Trimmer pots in finished projects?

analog_bham

Active member
I am building pedals for some friends/acquaintances and they’re telling folks about them so I’m looking at selling some germanium fuzzes to some people for the first time. My tendency has been to use trimmers to establish bias then replace trims with resistors of that value. I’ve been of the opinion that a properly selected resistor shows more attention to detail but I think that’s probably nonsense. I just wondered what other opinions might be. Would you be more interested in a Fuzz Face without a trimmer or am I overthinking this?
 
I just finished breadboarding a tone vendor mkii with trimmers, then tested it with resistors of the same value successfully. I've just assembled the components onto a PCB and am now terrified that when I turn it on its going to squeal like it did when it was not biased 🤞
 
I am building pedals for some friends/acquaintances and they’re telling folks about them so I’m looking at selling some germanium fuzzes to some people for the first time. My tendency has been to use trimmers to establish bias then replace trims with resistors of that value. I’ve been of the opinion that a properly selected resistor shows more attention to detail but I think that’s probably nonsense. I just wondered what other opinions might be. Would you be more interested in a Fuzz Face without a trimmer or am I overthinking this?

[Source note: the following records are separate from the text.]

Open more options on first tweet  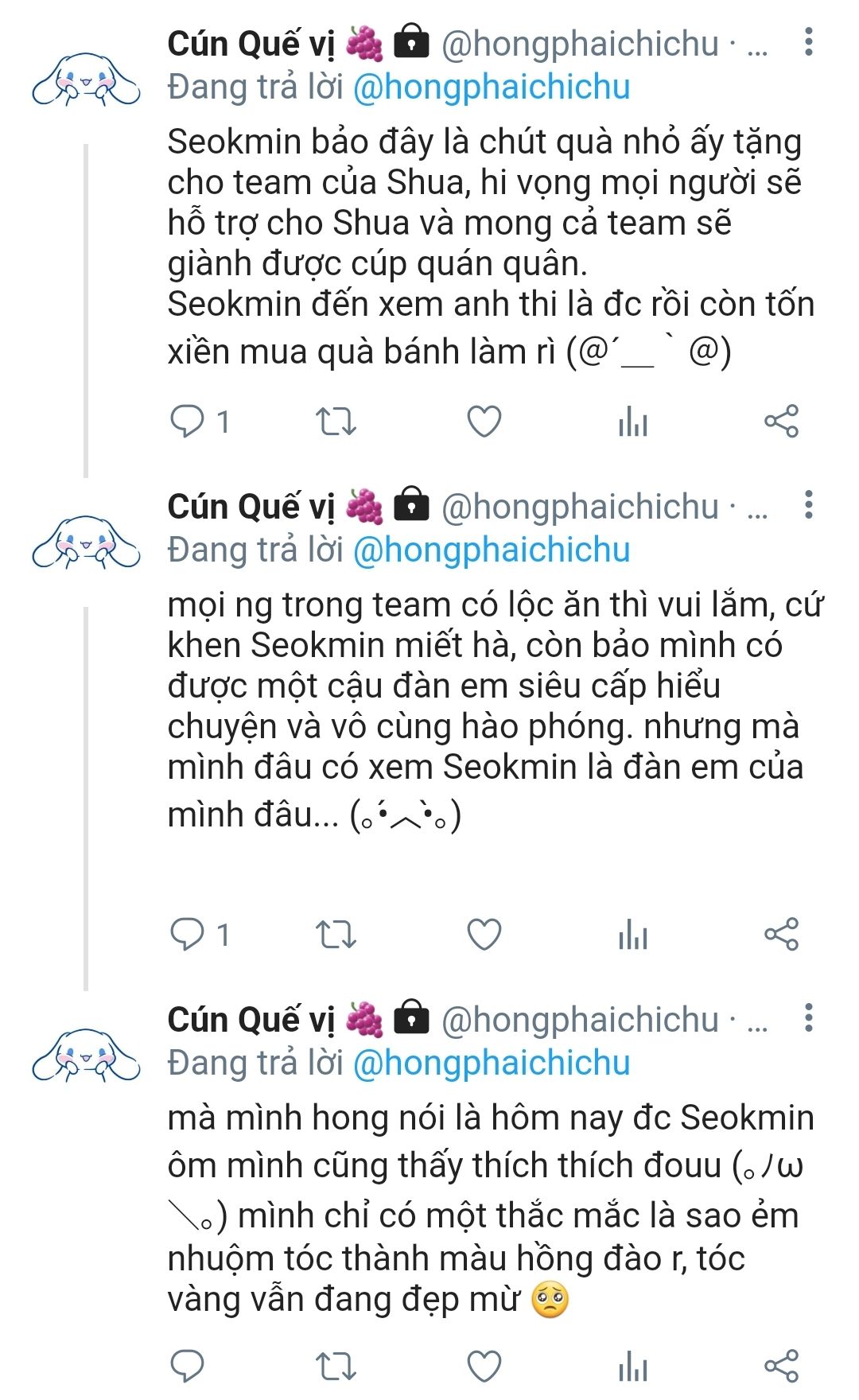click(808, 42)
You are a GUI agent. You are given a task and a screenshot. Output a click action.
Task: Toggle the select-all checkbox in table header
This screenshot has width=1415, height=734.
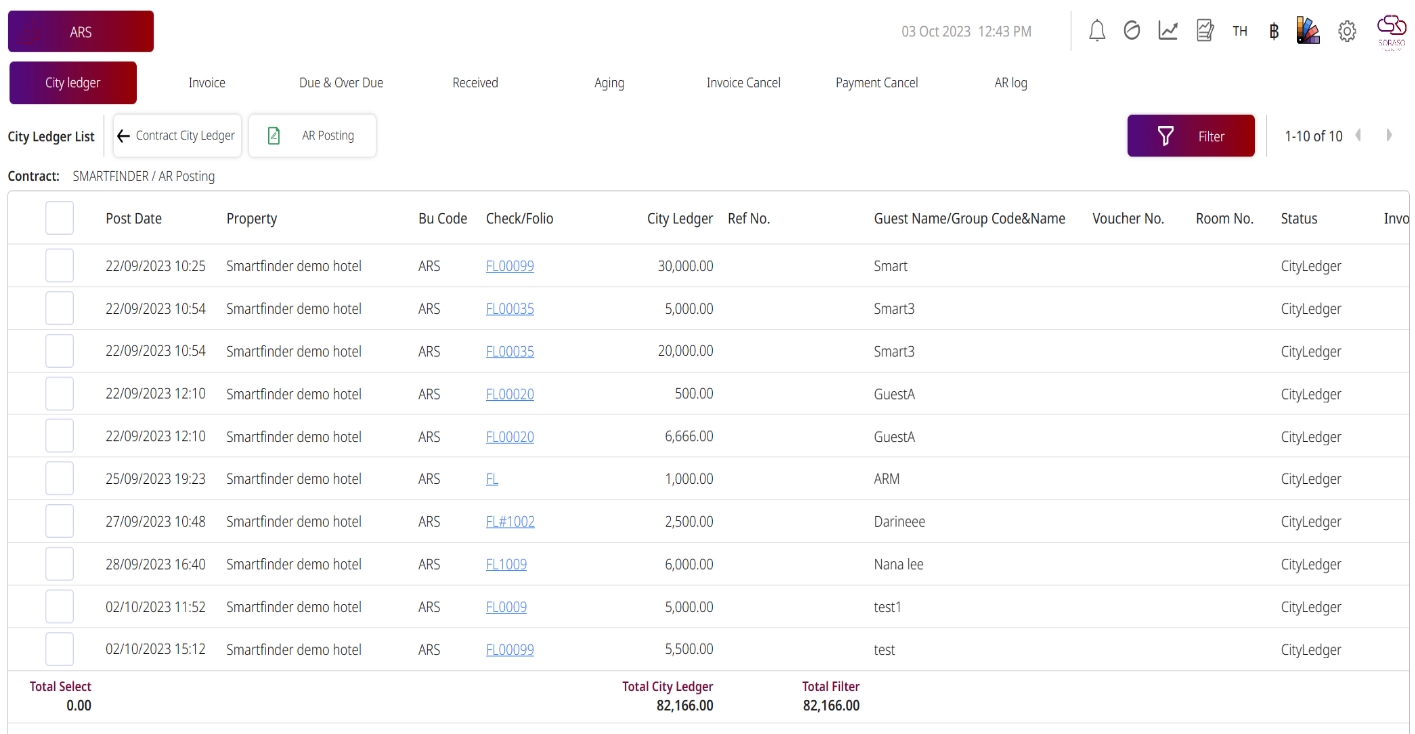60,218
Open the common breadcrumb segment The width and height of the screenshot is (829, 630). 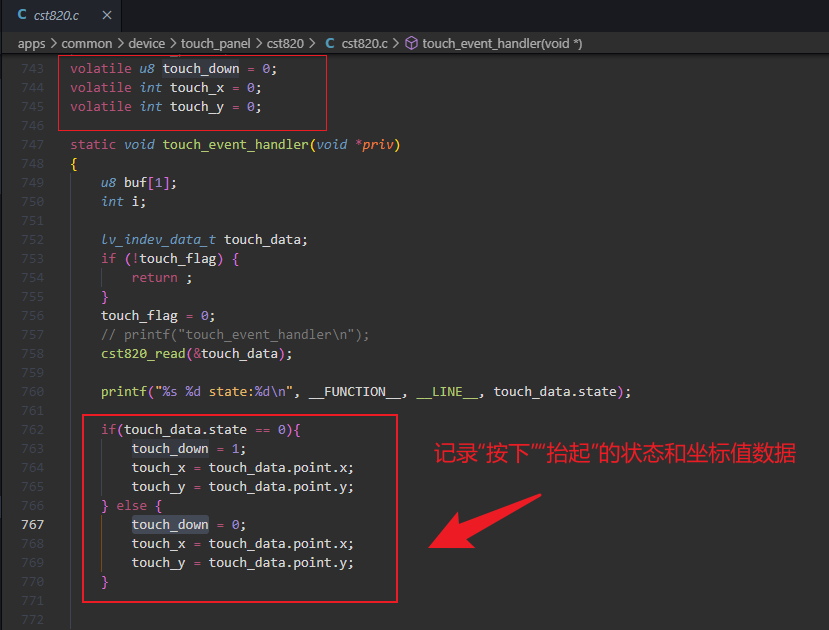click(87, 43)
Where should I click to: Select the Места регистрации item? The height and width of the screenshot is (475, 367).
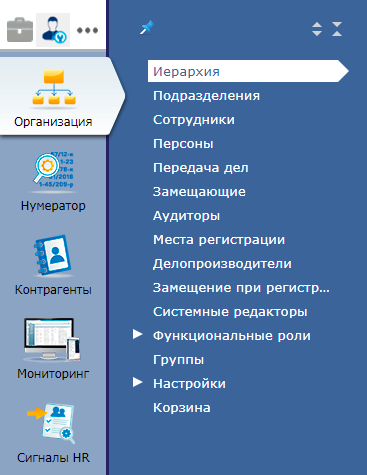click(x=219, y=240)
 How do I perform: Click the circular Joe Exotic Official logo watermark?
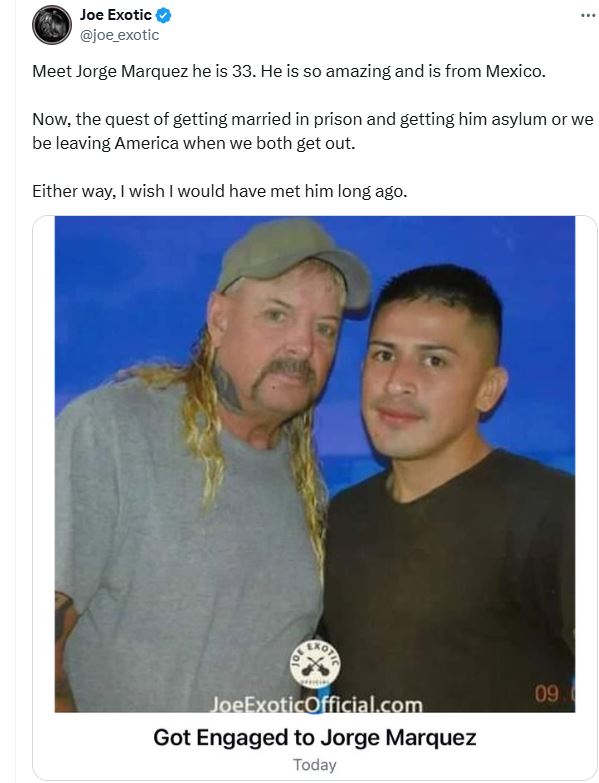(315, 665)
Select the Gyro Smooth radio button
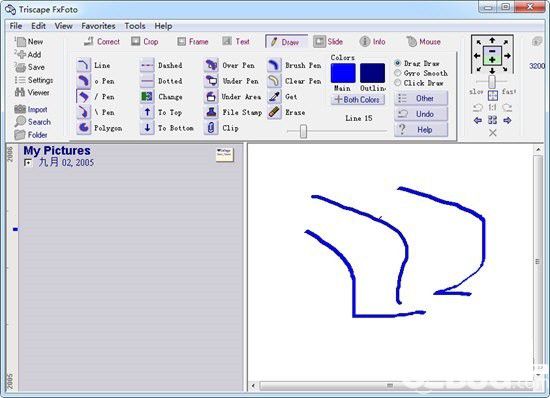Screen dimensions: 550x398 coord(397,73)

IMO, it makes sense to use trimmers if you are trying to achieve a specific bias voltage because that value may not be a common one for a fixed resistor. This kind of ignores that bias in germanium devices will drift with temperature, though.

If you really want to be a super fancy pants kind of fuzz making guy you can actually use an external bias control that will change the bias voltage between reliable ranges, regardless of device temperature. I find that useful for FF because crushing the collector voltage down into the 3v range often produces a different attack and sustain response (also true for silicon transistors).